State how many lines of the entries contain the string "title", treating uppercase and lowercase letters as distinct. Give only the number.
>> Begin Raw records
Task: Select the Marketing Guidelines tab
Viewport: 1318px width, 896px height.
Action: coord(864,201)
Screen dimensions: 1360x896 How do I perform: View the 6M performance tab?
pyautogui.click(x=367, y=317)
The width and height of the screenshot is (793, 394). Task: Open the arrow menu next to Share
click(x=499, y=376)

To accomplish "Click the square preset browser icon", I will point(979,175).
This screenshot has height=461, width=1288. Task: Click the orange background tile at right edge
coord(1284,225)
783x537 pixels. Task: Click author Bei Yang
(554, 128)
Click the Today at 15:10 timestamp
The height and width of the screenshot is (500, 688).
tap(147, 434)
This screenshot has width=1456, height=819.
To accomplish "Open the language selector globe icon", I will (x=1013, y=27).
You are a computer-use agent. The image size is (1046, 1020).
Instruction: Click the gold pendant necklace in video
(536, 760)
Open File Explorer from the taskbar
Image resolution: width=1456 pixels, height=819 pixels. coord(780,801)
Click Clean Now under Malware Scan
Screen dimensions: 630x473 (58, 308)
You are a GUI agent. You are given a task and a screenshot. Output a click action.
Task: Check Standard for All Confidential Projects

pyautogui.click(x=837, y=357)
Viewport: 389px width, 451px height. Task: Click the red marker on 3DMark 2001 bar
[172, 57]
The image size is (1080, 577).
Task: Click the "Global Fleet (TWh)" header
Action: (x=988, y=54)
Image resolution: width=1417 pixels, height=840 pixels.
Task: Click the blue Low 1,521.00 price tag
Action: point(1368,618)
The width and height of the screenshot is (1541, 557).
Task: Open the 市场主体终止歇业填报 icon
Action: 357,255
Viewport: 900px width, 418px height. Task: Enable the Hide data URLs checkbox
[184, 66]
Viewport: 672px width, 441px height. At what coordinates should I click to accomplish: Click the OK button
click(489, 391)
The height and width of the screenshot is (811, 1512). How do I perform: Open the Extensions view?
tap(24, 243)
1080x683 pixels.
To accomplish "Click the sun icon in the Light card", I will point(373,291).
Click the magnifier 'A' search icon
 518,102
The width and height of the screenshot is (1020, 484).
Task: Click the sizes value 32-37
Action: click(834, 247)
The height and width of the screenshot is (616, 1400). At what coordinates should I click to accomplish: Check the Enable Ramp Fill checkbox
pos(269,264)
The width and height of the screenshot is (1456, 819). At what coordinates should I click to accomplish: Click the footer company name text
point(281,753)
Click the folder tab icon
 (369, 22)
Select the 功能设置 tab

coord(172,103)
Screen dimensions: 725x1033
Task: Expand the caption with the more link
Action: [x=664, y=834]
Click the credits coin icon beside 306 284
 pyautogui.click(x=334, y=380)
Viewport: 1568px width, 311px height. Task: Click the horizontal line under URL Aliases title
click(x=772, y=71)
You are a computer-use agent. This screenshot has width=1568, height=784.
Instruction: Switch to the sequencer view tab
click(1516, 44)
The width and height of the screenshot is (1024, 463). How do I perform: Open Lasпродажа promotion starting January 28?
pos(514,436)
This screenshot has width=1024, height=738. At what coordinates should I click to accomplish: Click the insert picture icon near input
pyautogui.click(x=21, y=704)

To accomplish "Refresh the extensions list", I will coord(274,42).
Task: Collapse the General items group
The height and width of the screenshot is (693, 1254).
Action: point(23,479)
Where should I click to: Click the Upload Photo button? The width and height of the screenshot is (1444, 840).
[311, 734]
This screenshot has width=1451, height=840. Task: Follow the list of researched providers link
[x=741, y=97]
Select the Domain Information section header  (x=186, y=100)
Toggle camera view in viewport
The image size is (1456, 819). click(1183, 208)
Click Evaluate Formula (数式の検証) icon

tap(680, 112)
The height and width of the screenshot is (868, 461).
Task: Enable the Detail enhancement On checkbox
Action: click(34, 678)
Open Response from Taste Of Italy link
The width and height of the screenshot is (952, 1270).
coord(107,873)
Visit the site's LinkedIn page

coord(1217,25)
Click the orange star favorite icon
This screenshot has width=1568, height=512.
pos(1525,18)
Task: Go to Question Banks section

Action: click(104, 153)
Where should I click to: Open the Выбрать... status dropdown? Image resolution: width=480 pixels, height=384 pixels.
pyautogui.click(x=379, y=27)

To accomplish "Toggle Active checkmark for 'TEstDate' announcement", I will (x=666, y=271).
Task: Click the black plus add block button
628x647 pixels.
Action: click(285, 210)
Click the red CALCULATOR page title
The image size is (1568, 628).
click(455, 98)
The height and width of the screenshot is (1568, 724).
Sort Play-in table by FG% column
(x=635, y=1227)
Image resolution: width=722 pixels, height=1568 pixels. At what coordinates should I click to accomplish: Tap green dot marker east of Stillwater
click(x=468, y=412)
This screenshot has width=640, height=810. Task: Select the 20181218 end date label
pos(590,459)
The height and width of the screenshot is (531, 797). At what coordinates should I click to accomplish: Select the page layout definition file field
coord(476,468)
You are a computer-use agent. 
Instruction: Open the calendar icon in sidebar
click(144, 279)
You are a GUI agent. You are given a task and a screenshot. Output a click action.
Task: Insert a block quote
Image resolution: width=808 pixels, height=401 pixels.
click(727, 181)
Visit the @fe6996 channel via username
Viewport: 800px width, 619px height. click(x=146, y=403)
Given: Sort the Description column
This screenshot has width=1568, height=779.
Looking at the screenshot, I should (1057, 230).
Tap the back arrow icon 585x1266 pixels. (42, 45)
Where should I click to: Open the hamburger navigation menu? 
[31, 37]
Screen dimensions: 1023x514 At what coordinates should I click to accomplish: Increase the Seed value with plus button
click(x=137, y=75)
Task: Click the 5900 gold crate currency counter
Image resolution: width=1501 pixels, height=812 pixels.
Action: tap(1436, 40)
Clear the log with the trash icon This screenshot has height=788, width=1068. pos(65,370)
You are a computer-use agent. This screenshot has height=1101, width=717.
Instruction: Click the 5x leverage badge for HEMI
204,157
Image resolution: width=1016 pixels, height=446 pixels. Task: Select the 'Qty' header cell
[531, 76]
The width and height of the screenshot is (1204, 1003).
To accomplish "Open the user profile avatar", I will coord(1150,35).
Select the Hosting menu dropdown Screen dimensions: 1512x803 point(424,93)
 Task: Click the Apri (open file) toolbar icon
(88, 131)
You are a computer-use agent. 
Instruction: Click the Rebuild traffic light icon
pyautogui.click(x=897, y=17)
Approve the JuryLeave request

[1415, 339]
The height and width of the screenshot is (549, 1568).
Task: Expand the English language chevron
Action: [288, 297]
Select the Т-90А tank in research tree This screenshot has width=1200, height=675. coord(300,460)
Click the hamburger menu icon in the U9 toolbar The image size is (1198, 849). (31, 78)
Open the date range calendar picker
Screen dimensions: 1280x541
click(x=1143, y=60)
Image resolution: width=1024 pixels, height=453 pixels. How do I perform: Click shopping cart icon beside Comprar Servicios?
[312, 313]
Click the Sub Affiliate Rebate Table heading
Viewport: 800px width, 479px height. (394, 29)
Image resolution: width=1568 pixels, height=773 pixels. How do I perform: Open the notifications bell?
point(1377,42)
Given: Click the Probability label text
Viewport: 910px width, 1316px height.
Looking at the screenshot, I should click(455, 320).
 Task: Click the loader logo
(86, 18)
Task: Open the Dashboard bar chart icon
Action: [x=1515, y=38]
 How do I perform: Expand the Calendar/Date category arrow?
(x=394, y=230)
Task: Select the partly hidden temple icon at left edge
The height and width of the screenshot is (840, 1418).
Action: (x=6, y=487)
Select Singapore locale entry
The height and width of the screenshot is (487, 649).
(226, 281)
>> End Raw records
## [Full response]
2